In my mental vision I saw beeches and elms and walnut trees around a squire’s place in the old country.

The road began to be lined with thickets of shrubs here: choke cherry bushes, with some ripe, dried-up black berries left on the branches, with iron-black bark, and with wiry stems, in the background; in front of them, closer to the driveway, hawthorn, rich with red fruit; rosebushes with scarlet leaves reaching down to nearly underfoot. It is one of the most pleasing characteristics of our native thickets that they never rise abruptly. Always they shade off through cushionlike copses of smaller growth into the level ground around.

The sun was sinking. I knew a mile or less further north I should have to turn west in order to avoid rough roads straight ahead. That meant doubling up, because some fifteen miles or so north I should have to turn east again, my goal being east of my starting place. These fifteen or sixteen miles of the northward road I did not know; so I was anxious to make them while I could see. I looked at the moon – I could count on some light from her for an hour or so after sundown. But although I knew the last ten or twelve miles of my drive fairly well, I was also aware of the fact that there were in it tricky spots – forkings of mere trails in muskeg bush – where leaving the beaten log-track might mean as much as being lost. So I looked at my watch again and shook the lines over Peter’s back. The first six miles had taken me nearly fifty minutes. I looked at the sun again, rather anxiously. I could count on him for another hour and a quarter – well and good then!

There was the turn. Just north of it, far back from both roads, another farmyard. Behind it – to the north, stretched out, a long windbreak of poplars, with a gap or a vista in its centre. Barn and outbuildings were unpainted, the house white; a not unpleasing group, but something slovenly about it. I saw with my mind’s eye numerous children, rather neglected, uncared for, an overworked, sickly woman, a man who was bossy and harsh.

The road angles here. Bell’s farm consists of three quartersections; the southwest quarter lends its diagonal for the trail. I had hardly made the turn, however, when a car came to meet me. It stopped. The school-inspector of the district looked out. I drew in and returned his greeting, half annoyed at being thus delayed. But his very next word made me sit up. He had that morning inspected my wife’s school and seen her and my little girl; they were both as well as they could be. I felt so glad that I got out of my buggy to hand him my pouch of tobacco, which he took readily enough. He praised my wife’s work, as no doubt he had reason to do, and I should have given him a friendly slap on the shoulder, had not just then my horse taken it into his head to walk away without me.

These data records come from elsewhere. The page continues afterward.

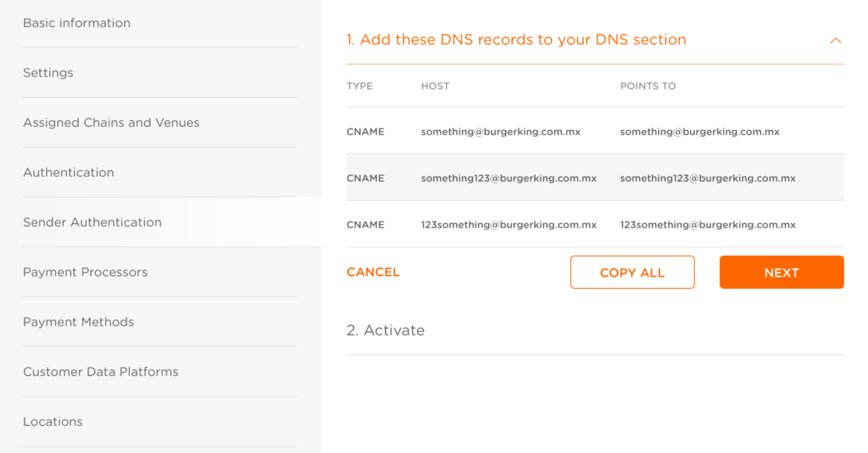Expand the 2. Activate step

(x=386, y=330)
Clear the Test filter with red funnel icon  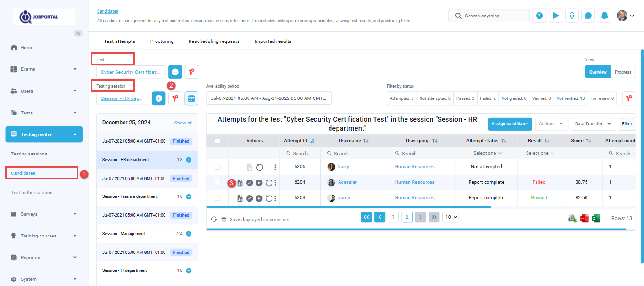tap(191, 72)

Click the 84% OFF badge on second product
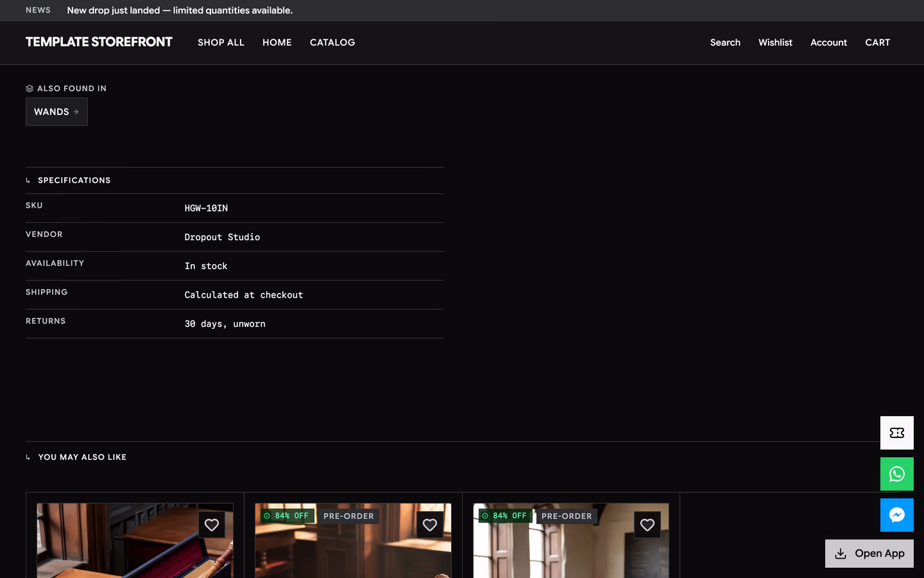click(287, 516)
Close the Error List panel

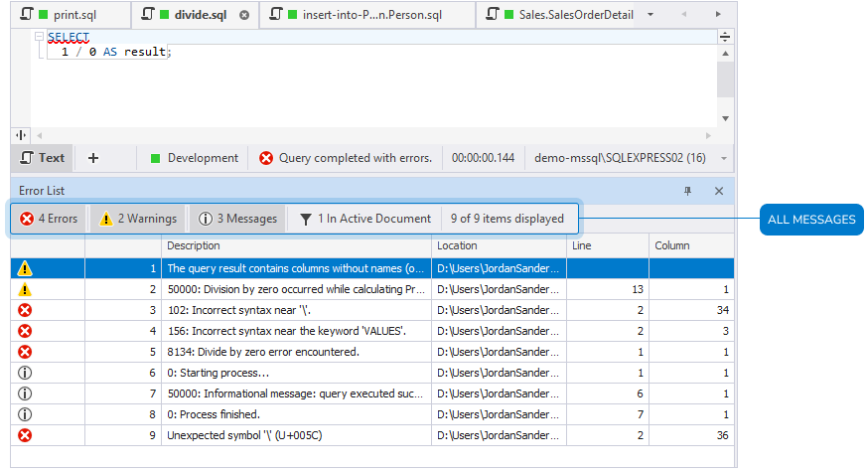(719, 190)
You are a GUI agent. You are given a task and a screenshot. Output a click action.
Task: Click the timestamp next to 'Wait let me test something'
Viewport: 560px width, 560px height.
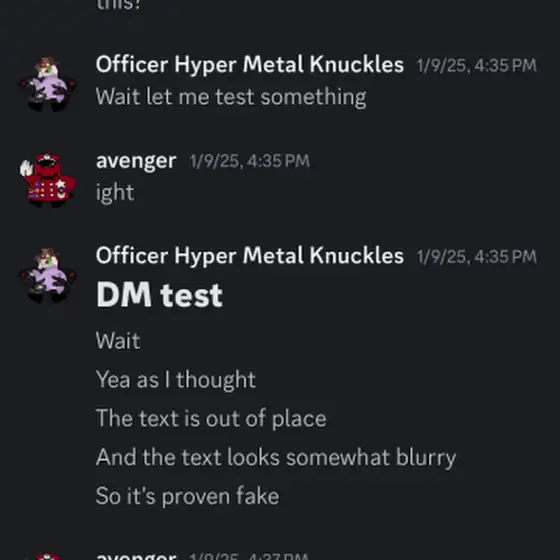tap(476, 66)
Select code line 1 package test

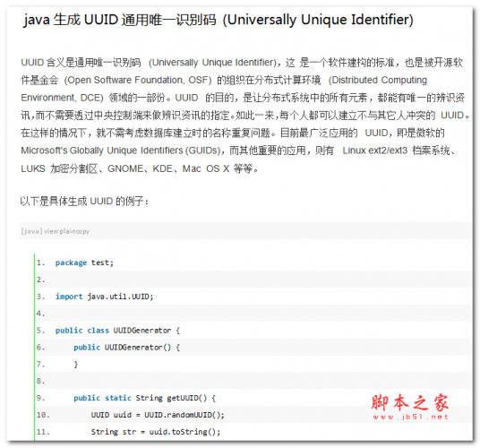[x=84, y=263]
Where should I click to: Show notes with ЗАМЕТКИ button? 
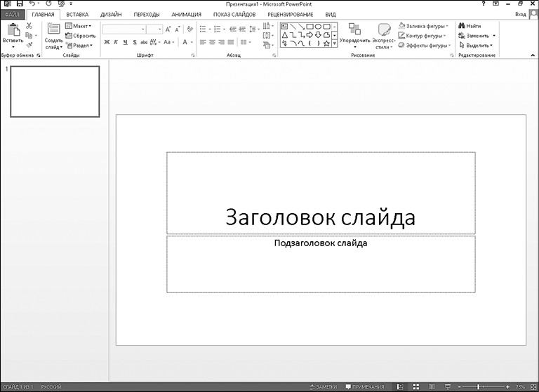point(323,386)
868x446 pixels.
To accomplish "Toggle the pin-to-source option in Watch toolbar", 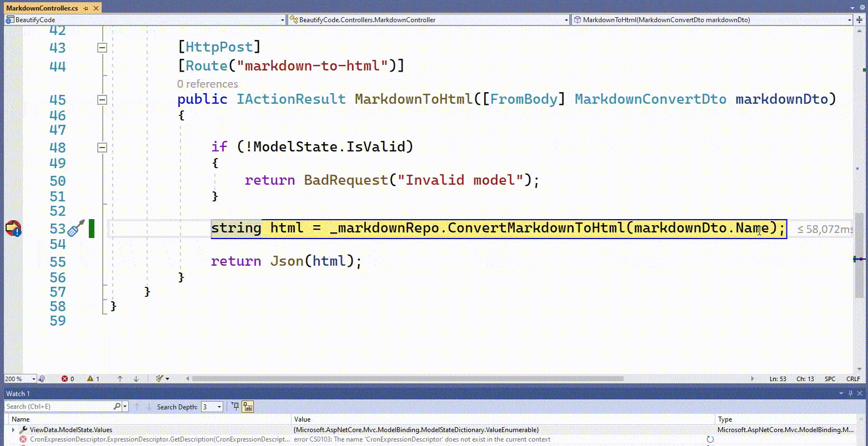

I believe I was whistling when I got back to the buggy seat. I know I slapped the horse’s rump with my lines and sang out, “Get up, Peter, we still have a matter of nearly thirty miles to make.”

The road becomes pretty much a mere trail here, a ruttrack, smooth enough in the rut, where the wheels ran, but rough for the horse’s feet in between.

To the left I found the first untilled land. It stretched far away to the west, overgrown with shrub-willow, wolfwillow and symphoricarpus – a combination that is hard to break with the plow. I am fond of the silver grey, leathery foliage of the wolf-willow which is so characteristic of our native woods. Cinquefoil, too, the shrubby variety, I saw in great numbers – another one of our native dwarf shrubs which, though decried as a weed, should figure as a border plant in my millionaire’s park.

And as if to make my enjoyment of the evening’s drive supreme, I saw the first flocks of my favourite bird, the gold-finch. All over this vast expanse, which many would have called a waste, there were strings of them, chasing each other in their wavy flight, twittering on the downward stretch, darting in among the bushes, turning with incredible swiftness and sureness of wing the shortest of curves about a branch, and undulating away again to where they came from.

To the east I had, while pondering over the beautiful wilderness, passed a fine bluff of stately poplars that stood like green gold in the evening sun.